About a decade ago began the best five year run of my career. I produced consistently--a lot of work, and all of it was good.
I am an inveterate filer. When I write an ad, I date and file every version of the copy, I mark every copy change. Maybe that's the historian in me. But I like to be able to look back and see the path I took to arrival.
Now during that aforementioned streak in my career, people would say to me, "your clients must be great, approving your ads as you create them." That's when my near obsessive filing would serve as a ready example. I'd open a folder I'd created and show them the 37 drafts of the copy I had written. My clients are no better or worse than any others, I would say. It's me. Along the way I have learned two things.

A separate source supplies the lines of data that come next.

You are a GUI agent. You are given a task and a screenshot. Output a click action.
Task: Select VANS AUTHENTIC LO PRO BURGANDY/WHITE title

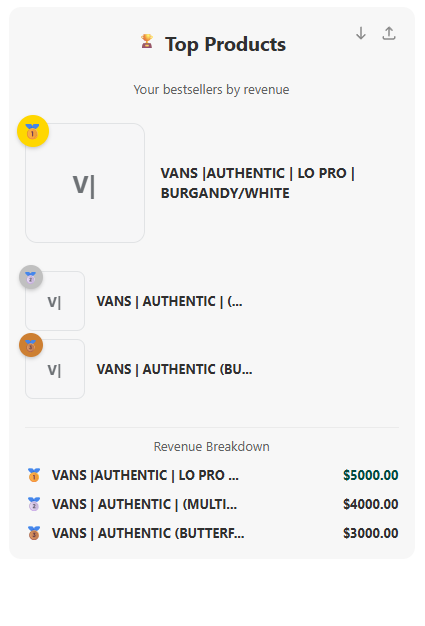pos(258,183)
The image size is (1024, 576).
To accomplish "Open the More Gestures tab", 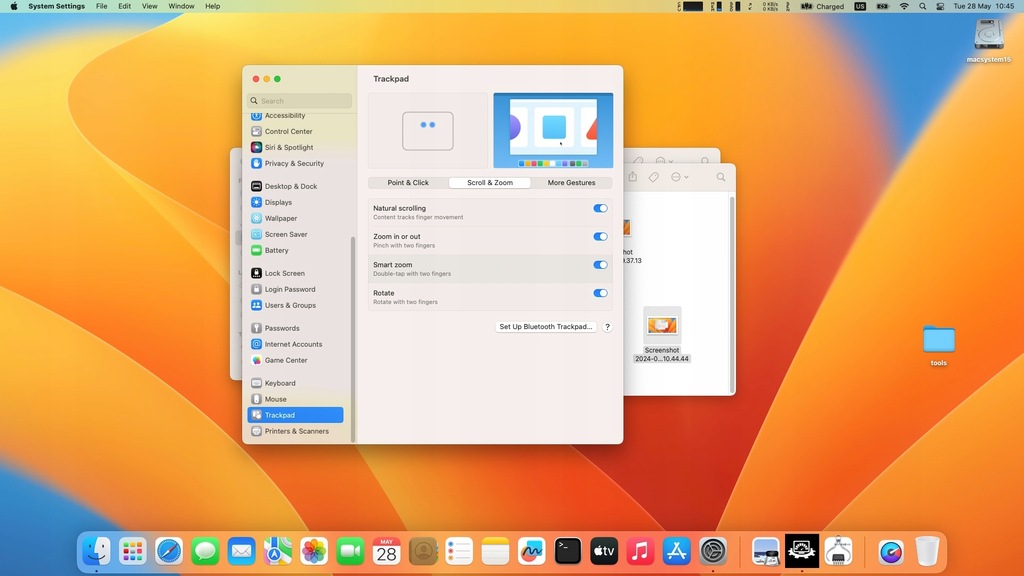I will 571,183.
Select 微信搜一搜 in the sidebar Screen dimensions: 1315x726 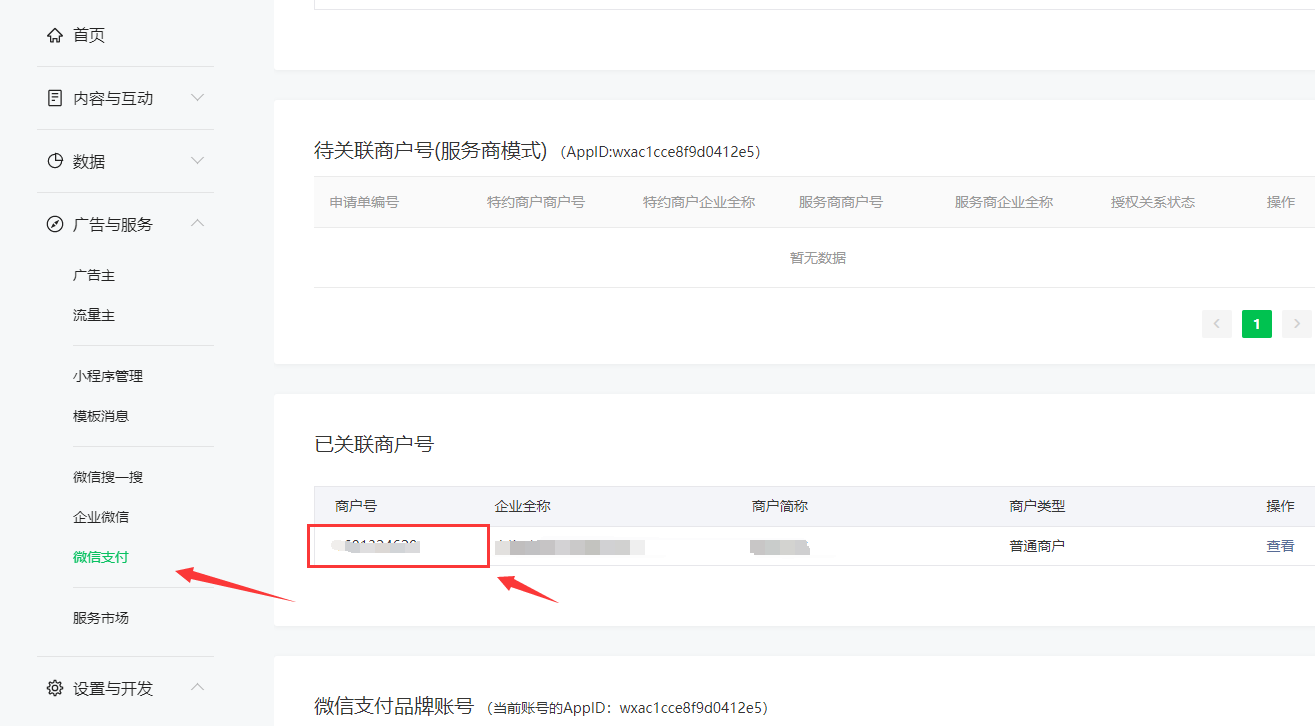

1. Be dogged. The difference between a good agency and a bad one is that bad agencies let clients make ads worse and good agencies keep coming back with better work.
2. Accept journey-ness. Nothing in this business is easy. If you think that the course to great work--or even work that isn't great--isn't undulating, frustrating, enervating and lots of other -atings, you're delusional.
There are no more needle-dicked clients today than there were in the heyday of advertising. There's no more reliance on pusillanimous testing procedures. There are no more client wives who don't like the color yellow.
The trick, as my brother the lawyer tells me, is to look your obstacle in the eye and say, you may be smarter than me, you may have more power than me, you may have more money than me, but in the end I will wear you down.